Una sala della mostra si intitola “Punk cancan”, un’espressione dello stilista, per sintetizzare l’incontro di classe e anticonformismo, delle piume dei vestiti del Moulin Rouge con il cuoio dei punk inglesi. Alcuni capi scorrono su una pedana, commentati da una voce off (di “mademoiselle Deneuve”, così viene presentata). Ci sono una serie di must, come il tailleur “surprise” (del 2003, con la giacca non indossata ma appoggiata davanti) e la gonna da uomo dell’85 (ispirata dal grembiule dei camerieri parigini: quell’estate la comprarono più di 3 mila maschi!).
Manichini parlanti
In un’altra sezione l’artista canadese Denis Marleau ha concepito una serie di manichini che parlano, con le palpebre che sbattono e le labbra che sorridono. Uno di loro è proprio Jean Paul. Discorre del suo lavoro mentre gli altri intervengono: una scena surreale. Indossano abiti famosi, come quello della collezione Sirene, del 2008, con le squame dorate che fanno rumore mentre la mannequin si muove.
E poi un tripudio di magliette alla marinara, il capo feticcio di Gaultier, ispirato da “Querelle de Brest”, il film di Fassbinder. E rivisto a suon di piume di struzzo, perle, visone. Per i feticisti dei corsetti: una sala ne offre ogni declinazione. Non si spiega che, quando lo stilista iniziò a disegnarli, le femministe francesi lo contestarono, considerandolo un passo indietro. Mentre per lui era ormai un ironico simbolo post femminista.
La mostra è già stata presentata a Montréal e in altre città del mondo e ha attirato un milione e mezzo di visitatori. Ma l’edizione parigina è un’altra cosa, molto più grande.
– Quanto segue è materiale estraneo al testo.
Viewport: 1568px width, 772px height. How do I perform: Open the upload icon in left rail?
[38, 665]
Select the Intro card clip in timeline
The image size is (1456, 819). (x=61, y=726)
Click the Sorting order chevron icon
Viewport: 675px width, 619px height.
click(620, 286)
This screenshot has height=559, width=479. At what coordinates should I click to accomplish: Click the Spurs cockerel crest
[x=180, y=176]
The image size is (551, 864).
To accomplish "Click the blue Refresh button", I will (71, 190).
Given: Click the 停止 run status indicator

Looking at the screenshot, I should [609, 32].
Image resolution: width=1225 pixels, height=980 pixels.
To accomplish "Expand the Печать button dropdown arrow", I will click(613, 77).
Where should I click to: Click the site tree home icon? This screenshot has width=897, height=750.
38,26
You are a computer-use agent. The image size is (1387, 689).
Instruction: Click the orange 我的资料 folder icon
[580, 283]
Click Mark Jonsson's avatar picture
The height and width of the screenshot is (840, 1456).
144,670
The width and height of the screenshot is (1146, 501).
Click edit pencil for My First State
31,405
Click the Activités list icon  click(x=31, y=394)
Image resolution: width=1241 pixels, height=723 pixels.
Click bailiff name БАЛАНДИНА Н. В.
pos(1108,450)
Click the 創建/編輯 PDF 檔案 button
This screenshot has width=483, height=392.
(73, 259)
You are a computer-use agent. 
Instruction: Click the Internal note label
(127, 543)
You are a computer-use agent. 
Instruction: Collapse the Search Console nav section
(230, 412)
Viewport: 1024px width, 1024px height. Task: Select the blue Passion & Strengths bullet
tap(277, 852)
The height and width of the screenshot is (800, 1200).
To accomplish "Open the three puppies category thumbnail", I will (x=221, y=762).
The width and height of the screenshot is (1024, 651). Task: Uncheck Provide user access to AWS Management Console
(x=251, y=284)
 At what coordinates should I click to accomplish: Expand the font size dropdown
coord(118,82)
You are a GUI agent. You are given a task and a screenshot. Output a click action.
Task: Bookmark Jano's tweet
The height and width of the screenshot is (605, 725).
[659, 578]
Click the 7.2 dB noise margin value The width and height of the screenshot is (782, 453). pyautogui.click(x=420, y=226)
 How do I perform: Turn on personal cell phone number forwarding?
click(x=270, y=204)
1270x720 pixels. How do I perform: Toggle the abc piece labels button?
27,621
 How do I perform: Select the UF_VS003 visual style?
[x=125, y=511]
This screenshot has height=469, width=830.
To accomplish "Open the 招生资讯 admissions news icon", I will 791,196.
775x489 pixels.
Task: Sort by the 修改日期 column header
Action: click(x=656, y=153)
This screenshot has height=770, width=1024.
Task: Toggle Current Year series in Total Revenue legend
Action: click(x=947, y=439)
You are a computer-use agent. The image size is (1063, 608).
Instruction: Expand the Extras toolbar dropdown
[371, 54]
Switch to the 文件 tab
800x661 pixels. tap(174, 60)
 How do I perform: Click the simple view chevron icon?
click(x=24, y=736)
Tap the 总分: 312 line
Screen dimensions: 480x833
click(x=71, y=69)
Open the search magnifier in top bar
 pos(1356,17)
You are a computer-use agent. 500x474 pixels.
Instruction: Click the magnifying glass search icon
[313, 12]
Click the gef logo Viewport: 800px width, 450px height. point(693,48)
Tra le novità, una sezione più intima dedicata alle sue origini. E si scopre che l’impertinente Jean-Paul è nato ad Arcueil, anonima periferia sud di Parigi. In una famiglia di ceto medio, che l’ha amato tantissimo. Con una nonna che si stringeva in improbabili corsetti. Da bambino sognava la capitale, a pochi chilometri da dove abitava, attraverso i programmi tv in bianco e nero. Alla fine Jean Paul ha realizzato i suoi sogni.